Stored data entries
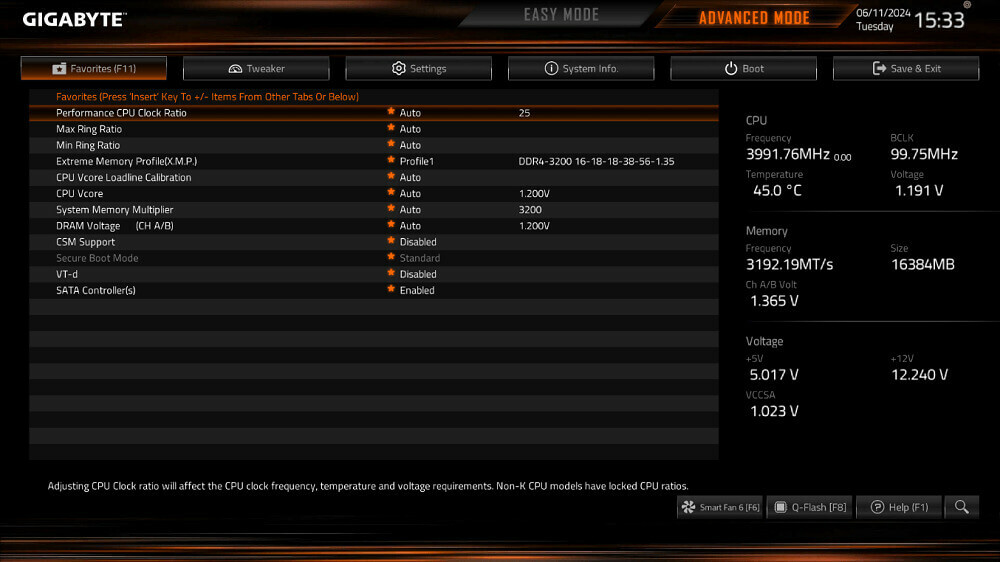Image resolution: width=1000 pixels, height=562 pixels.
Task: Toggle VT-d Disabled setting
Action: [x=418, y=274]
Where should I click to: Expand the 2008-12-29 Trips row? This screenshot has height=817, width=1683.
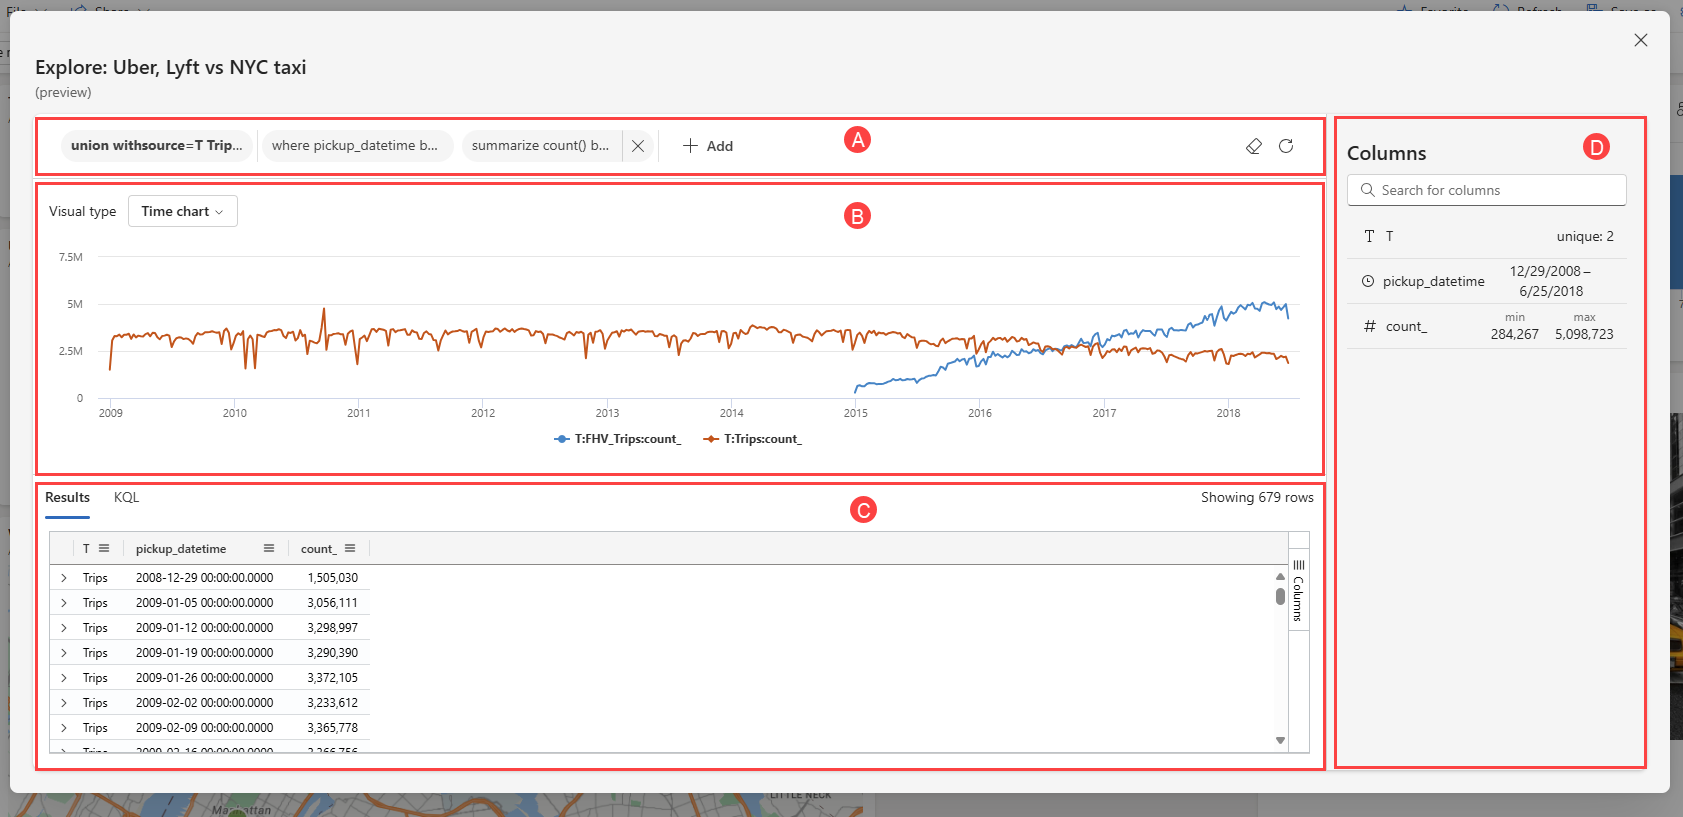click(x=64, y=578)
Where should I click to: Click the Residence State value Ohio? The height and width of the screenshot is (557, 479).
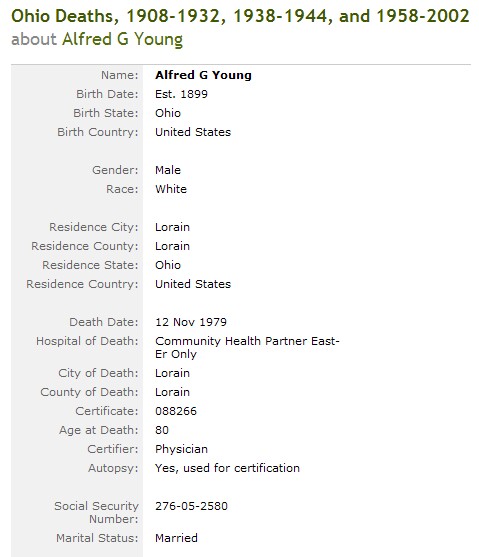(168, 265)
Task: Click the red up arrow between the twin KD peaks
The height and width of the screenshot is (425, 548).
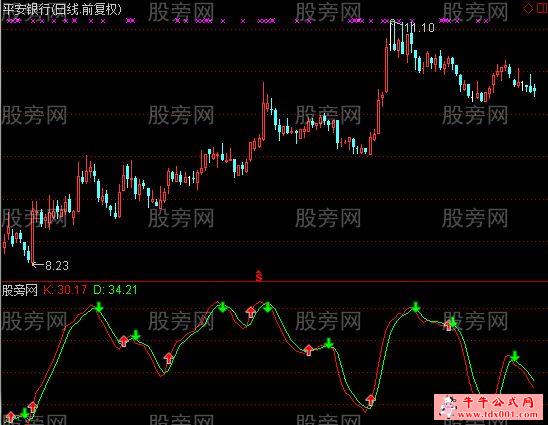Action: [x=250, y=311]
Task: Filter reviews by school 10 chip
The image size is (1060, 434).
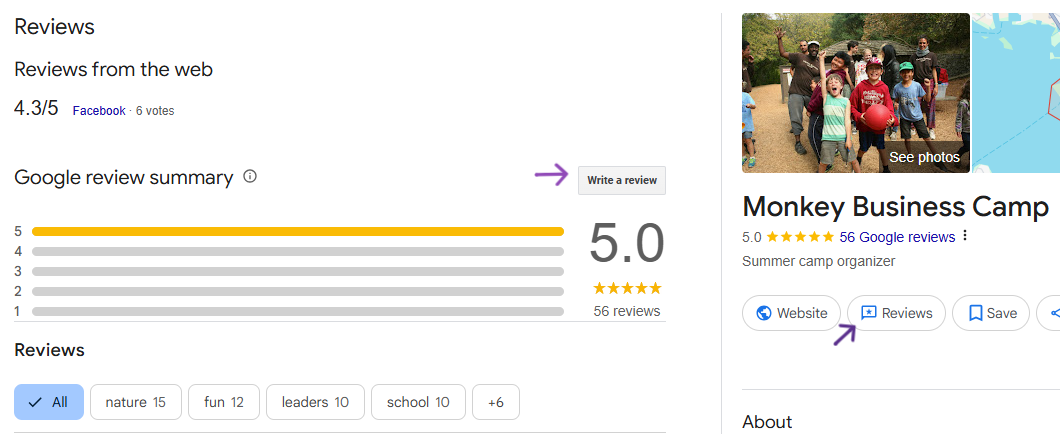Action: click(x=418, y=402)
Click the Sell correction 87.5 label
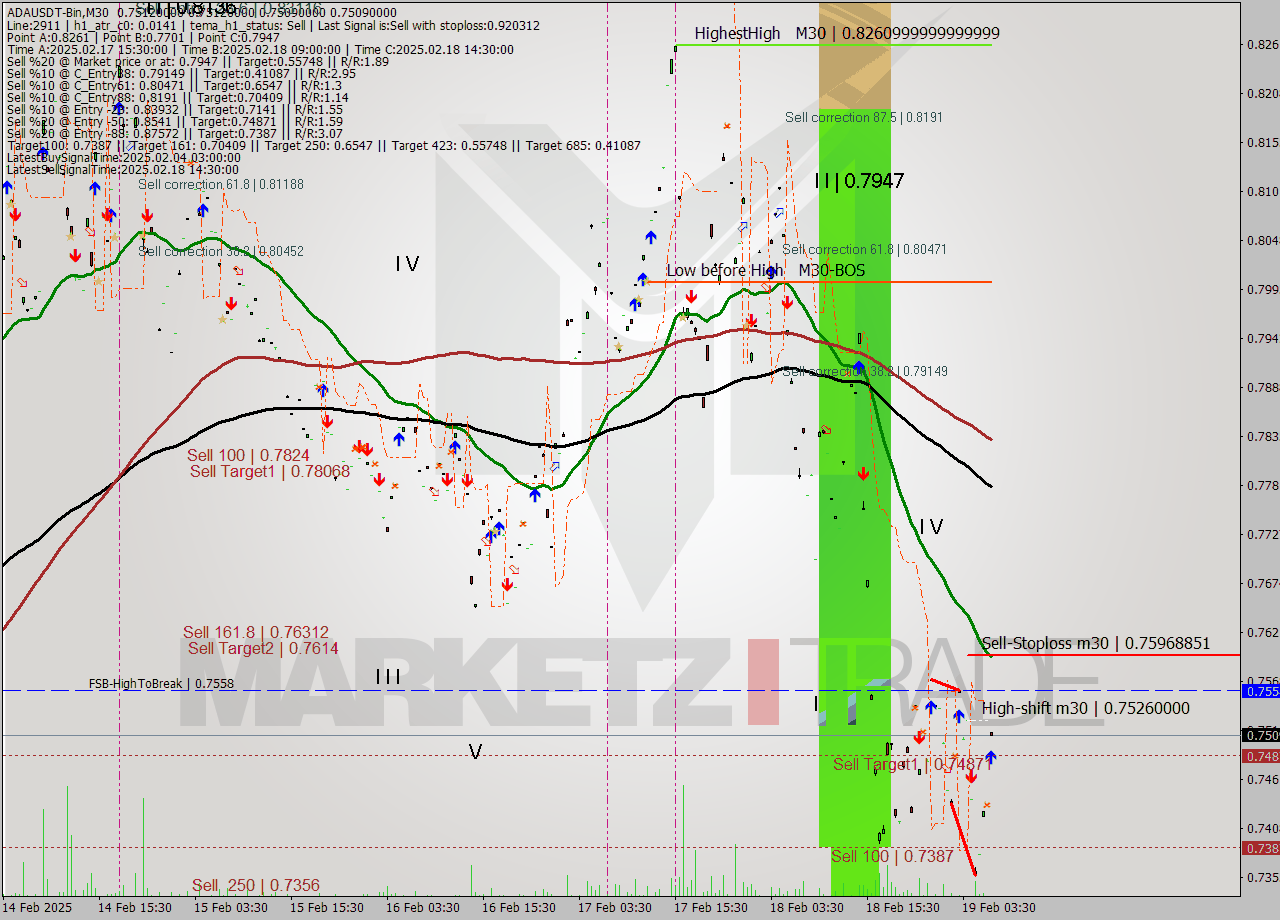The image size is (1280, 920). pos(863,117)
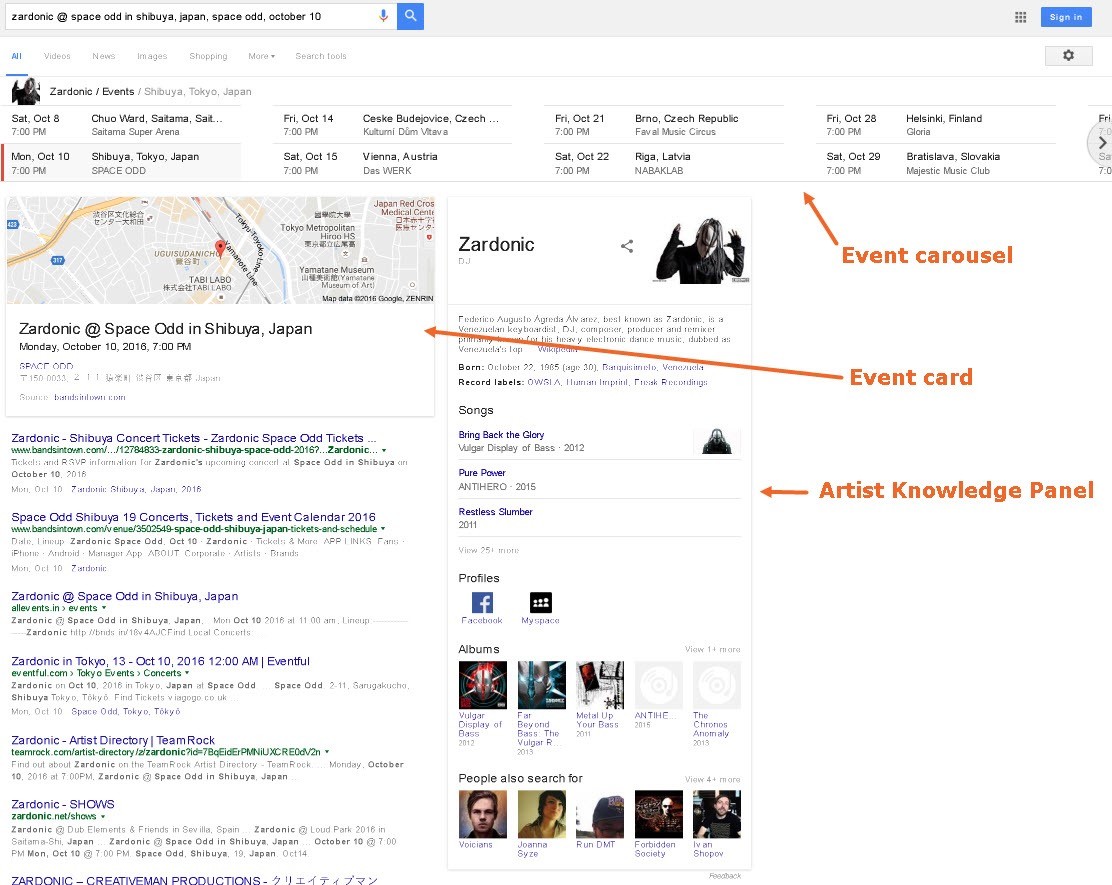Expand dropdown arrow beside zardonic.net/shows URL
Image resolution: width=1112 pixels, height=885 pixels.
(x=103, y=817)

▶ **EXERCISE INSTRUCTIONS**
Starting with the line that holds "Where should I click to: Expand", return each line exactly through the final line of the entries above; pictures are not part of the output.

▶ **SOLVED EXERCISE**
Where should I click to: Expand the 2008-12-29 Trips row? This screenshot has height=817, width=1683.
click(x=64, y=578)
Where should I click to: Click the Residence State value Ohio? The height and width of the screenshot is (557, 479).
(168, 265)
Task: Click the red up arrow between the twin KD peaks
The height and width of the screenshot is (425, 548).
Action: [x=250, y=311]
Task: Filter reviews by school 10 chip
The image size is (1060, 434).
Action: click(x=418, y=402)
Click the Sell correction 87.5 label
The image size is (1280, 920). pos(863,117)
Expand dropdown arrow beside zardonic.net/shows URL
Image resolution: width=1112 pixels, height=885 pixels.
(x=103, y=817)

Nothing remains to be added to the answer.